Let’s be honest: Building settings for a new feature set is like the clean-up after cooking a 3 course dinner: We’ve done the important thing… why all these chores?
But as a user, you know how infuriating bad settings are: First, you’re trying to find the setting you need under appearance or design settings (what’s the difference?). Then you discover it’s under “general” for some reason. Once you’ve flicked the switch, you think you’re done. But two weeks later, you wonder why the thing still isn’t fixed. As it turns out, you forgot to press a well-hidden “save” button.
That’s awful UX! I recently saw a way to fix that. And it’s not from some tech upstart known for its UX. It’s not from Linear, Ramp, Figma or anyone… it’s from Chase Bank! Never thought I’d be featuring them but I’m age-blind here.
The Tactic: Save users from too many settings
When showing settings options, specify what already applies to them:
In this example from Chase Bank about alerts, users directly know in which subcategory they have alerts enabled. This makes it far easier to navigate.

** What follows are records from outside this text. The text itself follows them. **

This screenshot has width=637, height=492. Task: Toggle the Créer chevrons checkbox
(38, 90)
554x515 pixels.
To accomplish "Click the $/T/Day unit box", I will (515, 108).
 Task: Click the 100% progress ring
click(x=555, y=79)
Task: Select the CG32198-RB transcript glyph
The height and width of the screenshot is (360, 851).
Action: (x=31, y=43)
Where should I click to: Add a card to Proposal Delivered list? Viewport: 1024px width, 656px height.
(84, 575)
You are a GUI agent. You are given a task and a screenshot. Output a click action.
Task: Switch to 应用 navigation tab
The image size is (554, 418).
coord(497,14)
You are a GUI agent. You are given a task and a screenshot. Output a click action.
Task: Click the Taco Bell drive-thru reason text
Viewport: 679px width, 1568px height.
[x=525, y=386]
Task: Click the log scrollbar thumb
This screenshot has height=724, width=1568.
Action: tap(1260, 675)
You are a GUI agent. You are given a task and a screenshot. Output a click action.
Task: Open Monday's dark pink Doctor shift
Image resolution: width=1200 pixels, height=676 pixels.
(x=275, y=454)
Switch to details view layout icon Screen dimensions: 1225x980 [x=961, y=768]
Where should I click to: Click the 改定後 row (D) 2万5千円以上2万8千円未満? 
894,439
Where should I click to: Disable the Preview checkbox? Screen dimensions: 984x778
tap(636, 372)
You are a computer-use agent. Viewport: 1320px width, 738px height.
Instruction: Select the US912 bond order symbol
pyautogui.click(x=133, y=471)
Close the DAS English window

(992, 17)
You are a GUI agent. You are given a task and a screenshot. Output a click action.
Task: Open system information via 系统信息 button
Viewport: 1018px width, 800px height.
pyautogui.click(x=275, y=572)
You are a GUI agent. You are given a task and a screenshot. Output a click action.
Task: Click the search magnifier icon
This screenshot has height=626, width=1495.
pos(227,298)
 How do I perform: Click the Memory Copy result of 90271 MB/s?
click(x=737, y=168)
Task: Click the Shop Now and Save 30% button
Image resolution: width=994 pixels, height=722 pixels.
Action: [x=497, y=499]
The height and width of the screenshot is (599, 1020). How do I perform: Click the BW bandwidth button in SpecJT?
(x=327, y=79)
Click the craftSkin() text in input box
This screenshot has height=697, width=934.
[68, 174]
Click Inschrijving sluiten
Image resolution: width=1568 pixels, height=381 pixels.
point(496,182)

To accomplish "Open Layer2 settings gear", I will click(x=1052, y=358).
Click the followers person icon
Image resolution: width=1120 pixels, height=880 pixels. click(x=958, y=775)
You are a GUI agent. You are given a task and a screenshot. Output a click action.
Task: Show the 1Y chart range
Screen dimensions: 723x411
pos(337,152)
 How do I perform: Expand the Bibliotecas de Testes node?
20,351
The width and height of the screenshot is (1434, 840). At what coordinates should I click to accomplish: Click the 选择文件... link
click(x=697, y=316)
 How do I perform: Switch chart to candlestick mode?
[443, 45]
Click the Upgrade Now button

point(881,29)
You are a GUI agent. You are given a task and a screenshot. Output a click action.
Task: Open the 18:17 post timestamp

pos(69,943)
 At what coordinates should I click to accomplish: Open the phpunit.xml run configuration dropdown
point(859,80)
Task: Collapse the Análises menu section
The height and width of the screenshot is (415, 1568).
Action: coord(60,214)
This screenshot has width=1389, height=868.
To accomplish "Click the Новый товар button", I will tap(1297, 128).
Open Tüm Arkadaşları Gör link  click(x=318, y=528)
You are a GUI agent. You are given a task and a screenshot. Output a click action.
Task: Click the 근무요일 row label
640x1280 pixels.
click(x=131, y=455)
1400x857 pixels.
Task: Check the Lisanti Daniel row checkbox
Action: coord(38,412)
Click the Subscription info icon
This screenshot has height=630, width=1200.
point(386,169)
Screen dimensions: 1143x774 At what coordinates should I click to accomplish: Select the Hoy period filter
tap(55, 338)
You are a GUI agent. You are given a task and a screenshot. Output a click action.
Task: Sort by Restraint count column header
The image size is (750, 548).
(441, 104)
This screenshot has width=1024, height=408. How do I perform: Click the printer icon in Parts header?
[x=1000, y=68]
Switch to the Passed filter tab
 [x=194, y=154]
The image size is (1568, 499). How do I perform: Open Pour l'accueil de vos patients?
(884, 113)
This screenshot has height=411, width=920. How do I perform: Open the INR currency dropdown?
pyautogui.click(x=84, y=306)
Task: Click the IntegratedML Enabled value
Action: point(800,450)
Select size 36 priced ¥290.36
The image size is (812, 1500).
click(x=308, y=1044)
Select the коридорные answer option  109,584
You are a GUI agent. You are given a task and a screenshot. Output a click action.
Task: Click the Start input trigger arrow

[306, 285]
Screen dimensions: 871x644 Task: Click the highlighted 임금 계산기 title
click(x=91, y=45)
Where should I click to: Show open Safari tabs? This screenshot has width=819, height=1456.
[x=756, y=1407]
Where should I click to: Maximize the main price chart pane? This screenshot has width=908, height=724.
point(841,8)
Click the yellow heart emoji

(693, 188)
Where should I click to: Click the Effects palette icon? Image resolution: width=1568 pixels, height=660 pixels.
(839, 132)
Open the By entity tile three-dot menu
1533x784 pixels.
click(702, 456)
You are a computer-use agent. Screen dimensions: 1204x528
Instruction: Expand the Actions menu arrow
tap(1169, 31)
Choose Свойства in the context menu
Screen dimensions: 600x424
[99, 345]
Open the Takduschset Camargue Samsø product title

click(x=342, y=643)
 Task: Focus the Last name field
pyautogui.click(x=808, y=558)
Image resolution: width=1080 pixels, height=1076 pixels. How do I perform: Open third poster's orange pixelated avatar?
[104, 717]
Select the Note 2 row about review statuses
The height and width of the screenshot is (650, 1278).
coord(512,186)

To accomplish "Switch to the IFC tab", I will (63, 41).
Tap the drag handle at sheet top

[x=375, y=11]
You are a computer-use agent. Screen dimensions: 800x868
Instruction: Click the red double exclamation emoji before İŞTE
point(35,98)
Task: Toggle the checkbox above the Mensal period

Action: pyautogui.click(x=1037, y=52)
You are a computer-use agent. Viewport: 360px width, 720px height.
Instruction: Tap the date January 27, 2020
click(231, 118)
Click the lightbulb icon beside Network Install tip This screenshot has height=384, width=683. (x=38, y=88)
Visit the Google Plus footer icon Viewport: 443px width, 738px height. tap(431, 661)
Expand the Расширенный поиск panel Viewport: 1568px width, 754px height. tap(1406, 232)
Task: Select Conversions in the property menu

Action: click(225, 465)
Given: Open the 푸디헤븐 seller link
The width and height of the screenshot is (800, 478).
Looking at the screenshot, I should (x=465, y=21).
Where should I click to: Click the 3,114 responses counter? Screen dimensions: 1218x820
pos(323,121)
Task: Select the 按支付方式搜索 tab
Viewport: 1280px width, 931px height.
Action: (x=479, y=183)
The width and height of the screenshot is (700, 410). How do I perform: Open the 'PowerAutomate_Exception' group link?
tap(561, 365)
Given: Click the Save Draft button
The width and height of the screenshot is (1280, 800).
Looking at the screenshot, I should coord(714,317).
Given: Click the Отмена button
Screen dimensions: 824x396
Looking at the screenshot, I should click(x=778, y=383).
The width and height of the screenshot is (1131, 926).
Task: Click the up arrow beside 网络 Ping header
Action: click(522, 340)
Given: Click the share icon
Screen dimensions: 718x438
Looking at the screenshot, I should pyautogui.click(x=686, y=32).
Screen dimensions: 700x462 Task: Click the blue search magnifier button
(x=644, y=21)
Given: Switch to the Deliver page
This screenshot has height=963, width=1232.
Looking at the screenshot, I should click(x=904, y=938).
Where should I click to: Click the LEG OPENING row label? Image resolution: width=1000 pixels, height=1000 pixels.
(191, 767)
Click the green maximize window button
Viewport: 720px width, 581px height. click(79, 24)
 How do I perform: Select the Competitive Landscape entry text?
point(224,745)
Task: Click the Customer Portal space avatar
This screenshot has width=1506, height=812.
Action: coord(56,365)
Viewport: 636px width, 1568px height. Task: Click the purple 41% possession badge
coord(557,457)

Imagine you wanted to disable alerts entirely. You could immediately navigate to “payments” and could skip the other categories.
Many other products could learn from this! Imagine you’re in a collaboration tool and wanted to make sure a teammate all possible permissions because they’re a senior hire. If the labels showed “7/7 enabled”, you wouldn’t have to click to open that user’s settings.
Why it works
We generally want to minimize clicks for users: Minimize friction, get them to their goal ASAP. Combing through a product is always frustrating—especially if you don’t know if what you’re looking for exists.
This is because of cognitive load: The more information, options and elements a user sees, the more likely they are to be overwhelmed and frustrated. The brain can only handle so many things at once.
If your user’s brain can stop considering certain options (because they see “0/5”), there are fewer elements on the screen, which helps keep the user happier and gets them to their goal faster.